MATERIALS PROVIDED:
■ ■ ■

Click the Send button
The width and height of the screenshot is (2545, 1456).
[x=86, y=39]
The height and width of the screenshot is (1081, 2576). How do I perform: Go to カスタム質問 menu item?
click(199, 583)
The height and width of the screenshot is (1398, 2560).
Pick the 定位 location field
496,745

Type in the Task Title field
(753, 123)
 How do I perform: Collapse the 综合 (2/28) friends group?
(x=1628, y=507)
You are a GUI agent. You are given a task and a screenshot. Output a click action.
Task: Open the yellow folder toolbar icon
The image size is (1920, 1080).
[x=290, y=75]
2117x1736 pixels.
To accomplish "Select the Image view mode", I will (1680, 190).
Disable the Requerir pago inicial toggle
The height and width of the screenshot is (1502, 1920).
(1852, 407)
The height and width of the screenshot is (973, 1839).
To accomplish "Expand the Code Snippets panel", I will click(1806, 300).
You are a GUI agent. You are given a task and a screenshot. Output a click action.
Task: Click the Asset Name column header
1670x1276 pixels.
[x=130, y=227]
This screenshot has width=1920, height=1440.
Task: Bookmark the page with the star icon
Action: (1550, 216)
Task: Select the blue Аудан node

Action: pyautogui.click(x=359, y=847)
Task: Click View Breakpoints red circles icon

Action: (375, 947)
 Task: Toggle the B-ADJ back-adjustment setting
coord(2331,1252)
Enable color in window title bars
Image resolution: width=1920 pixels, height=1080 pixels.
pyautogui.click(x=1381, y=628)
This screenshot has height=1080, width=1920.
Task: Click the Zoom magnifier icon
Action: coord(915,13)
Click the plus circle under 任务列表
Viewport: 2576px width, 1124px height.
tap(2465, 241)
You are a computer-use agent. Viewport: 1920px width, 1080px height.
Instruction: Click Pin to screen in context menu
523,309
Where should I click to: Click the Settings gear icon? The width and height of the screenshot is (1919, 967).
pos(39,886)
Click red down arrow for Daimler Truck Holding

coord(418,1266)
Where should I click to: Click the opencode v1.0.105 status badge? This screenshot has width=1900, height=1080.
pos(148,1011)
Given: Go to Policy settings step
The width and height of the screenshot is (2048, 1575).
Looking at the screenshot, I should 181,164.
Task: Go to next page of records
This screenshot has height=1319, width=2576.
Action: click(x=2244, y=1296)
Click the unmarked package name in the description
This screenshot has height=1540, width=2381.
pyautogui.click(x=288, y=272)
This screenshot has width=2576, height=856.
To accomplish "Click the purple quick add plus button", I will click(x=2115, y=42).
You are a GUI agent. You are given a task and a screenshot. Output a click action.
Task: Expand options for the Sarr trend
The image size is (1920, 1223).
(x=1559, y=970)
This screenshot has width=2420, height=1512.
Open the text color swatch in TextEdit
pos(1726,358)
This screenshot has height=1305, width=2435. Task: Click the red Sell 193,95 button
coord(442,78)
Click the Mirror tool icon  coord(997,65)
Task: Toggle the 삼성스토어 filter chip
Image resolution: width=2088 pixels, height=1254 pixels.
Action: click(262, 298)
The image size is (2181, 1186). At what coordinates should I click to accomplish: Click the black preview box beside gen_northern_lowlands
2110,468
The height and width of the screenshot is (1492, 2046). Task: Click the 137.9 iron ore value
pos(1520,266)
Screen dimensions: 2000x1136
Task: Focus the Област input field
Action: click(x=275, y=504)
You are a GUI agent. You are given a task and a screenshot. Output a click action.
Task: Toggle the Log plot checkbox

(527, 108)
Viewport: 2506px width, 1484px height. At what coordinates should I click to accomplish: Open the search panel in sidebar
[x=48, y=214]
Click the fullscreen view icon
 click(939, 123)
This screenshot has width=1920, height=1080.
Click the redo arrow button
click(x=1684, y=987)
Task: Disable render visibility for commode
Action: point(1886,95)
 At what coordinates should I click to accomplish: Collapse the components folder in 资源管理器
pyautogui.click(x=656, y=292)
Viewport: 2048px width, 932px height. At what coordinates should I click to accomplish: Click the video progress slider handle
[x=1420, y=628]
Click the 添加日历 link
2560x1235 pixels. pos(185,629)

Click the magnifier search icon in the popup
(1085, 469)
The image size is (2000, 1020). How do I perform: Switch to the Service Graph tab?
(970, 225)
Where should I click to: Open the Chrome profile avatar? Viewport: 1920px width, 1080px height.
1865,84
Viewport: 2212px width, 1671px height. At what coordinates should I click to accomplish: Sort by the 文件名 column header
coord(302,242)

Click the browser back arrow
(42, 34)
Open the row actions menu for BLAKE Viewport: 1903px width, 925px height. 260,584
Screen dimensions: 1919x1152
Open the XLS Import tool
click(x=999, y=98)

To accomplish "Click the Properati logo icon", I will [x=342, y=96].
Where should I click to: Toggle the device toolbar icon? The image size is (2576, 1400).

■ ■ ■

TASK DIRECTIONS: Your reply should be a verbatim retyping of the lines from the one that holds "Click the browser back arrow" through the last line of the entries.

EXERCISE OUTPUT:
Click the browser back arrow
(42, 34)
Open the row actions menu for BLAKE Viewport: 1903px width, 925px height. 260,584
Screen dimensions: 1919x1152
Open the XLS Import tool
click(x=999, y=98)

To accomplish "Click the Properati logo icon", I will [x=342, y=96].
Where should I click to: Toggle the device toolbar icon? The image size is (2576, 1400).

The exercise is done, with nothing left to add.